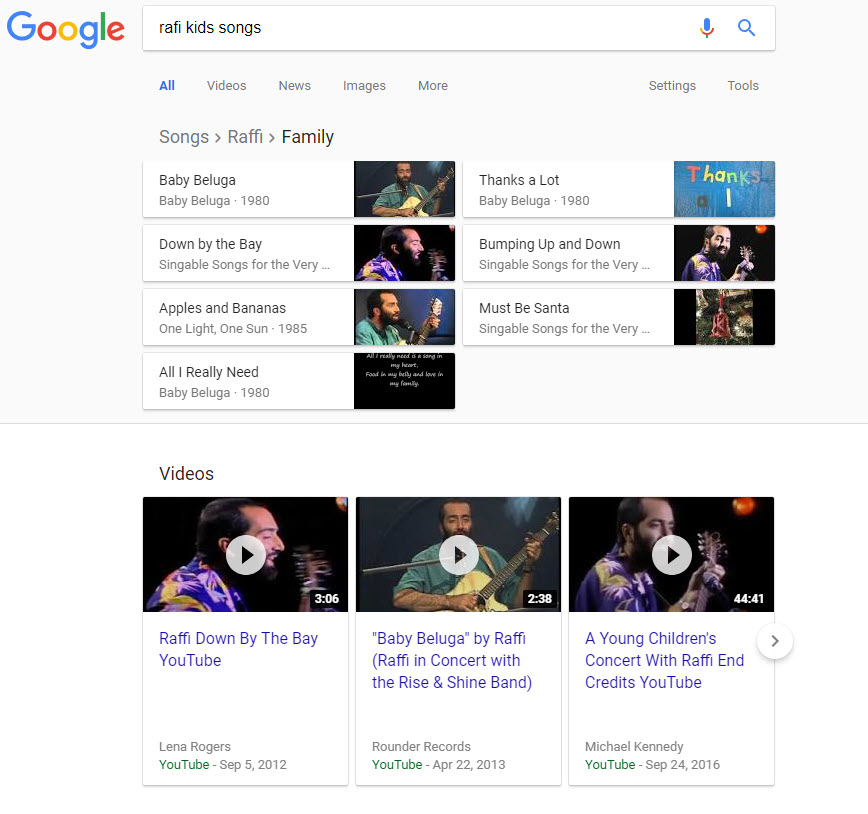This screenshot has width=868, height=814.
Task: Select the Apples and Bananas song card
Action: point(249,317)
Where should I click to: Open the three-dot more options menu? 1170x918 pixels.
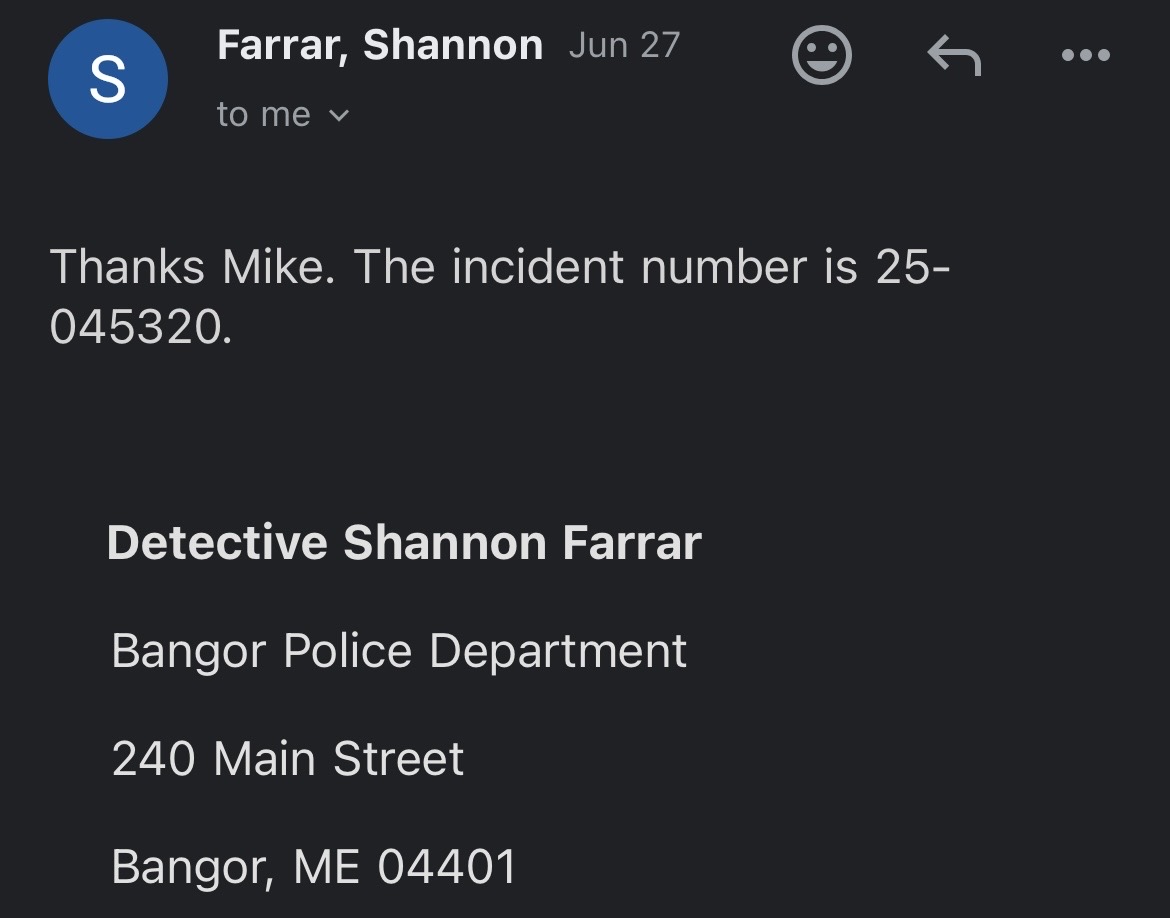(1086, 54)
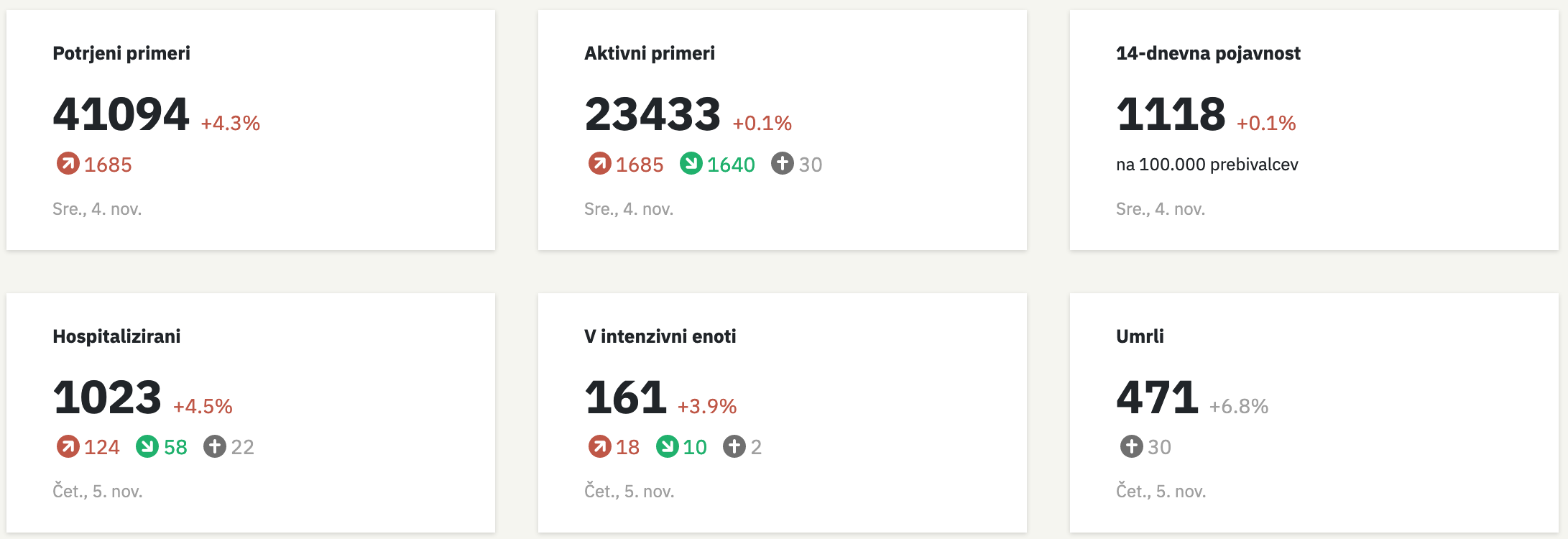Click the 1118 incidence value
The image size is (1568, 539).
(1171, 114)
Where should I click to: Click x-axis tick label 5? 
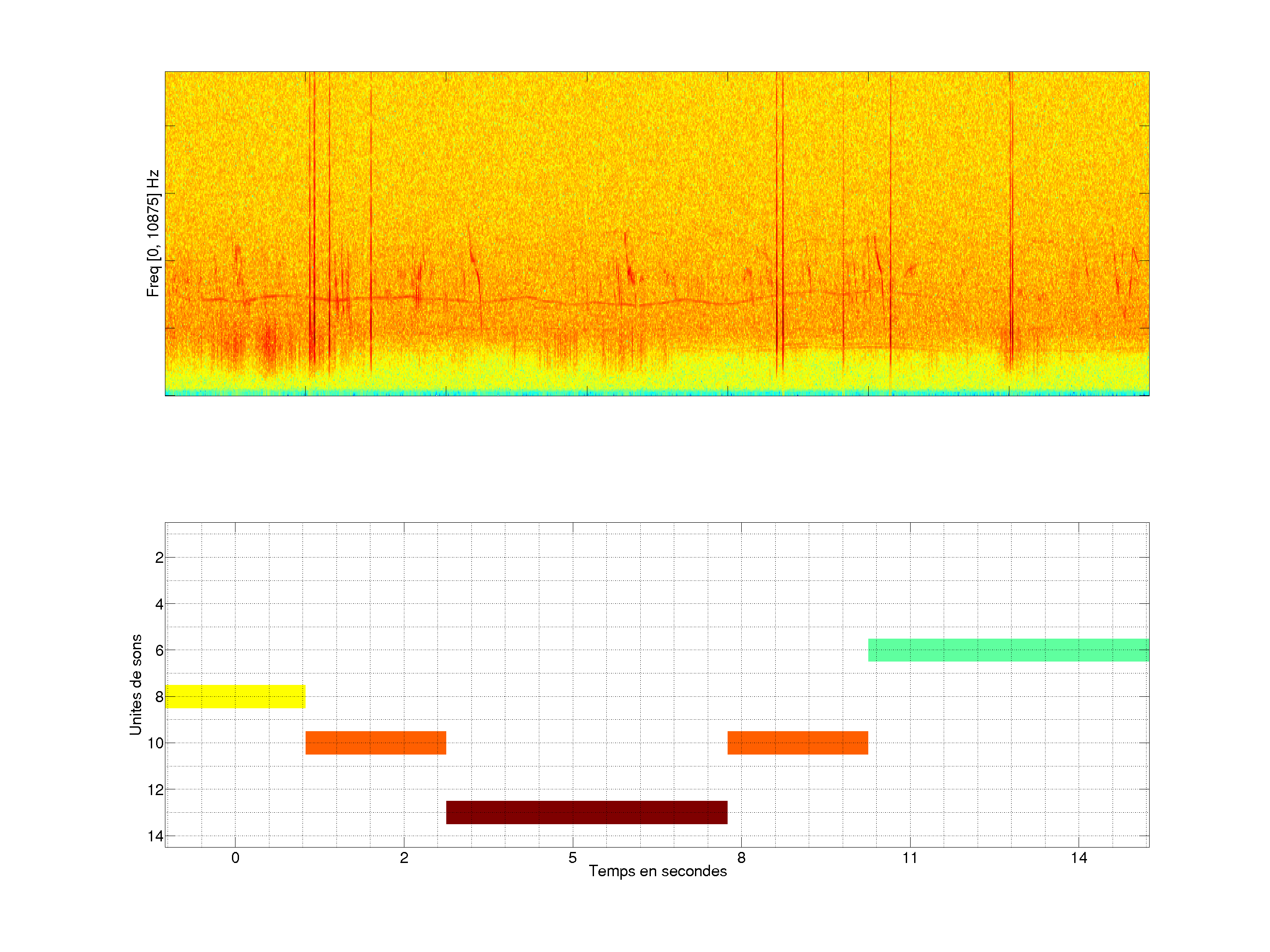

**What is being asked:** Rewrite all of the data above, substituting "Where do I tap" for "Where should I click" and keeping everything else unchanged. Leave the pictures out of your answer.

**Final answer:**
This screenshot has width=868, height=814.
Task: Select the Apples and Bananas song card
Action: point(249,317)
Where do I tap to: Open the three-dot more options menu? 1170x918 pixels.
(1086, 54)
Click the 1118 incidence value
The image size is (1568, 539).
(1171, 114)
Where do I tap to: Click x-axis tick label 5? 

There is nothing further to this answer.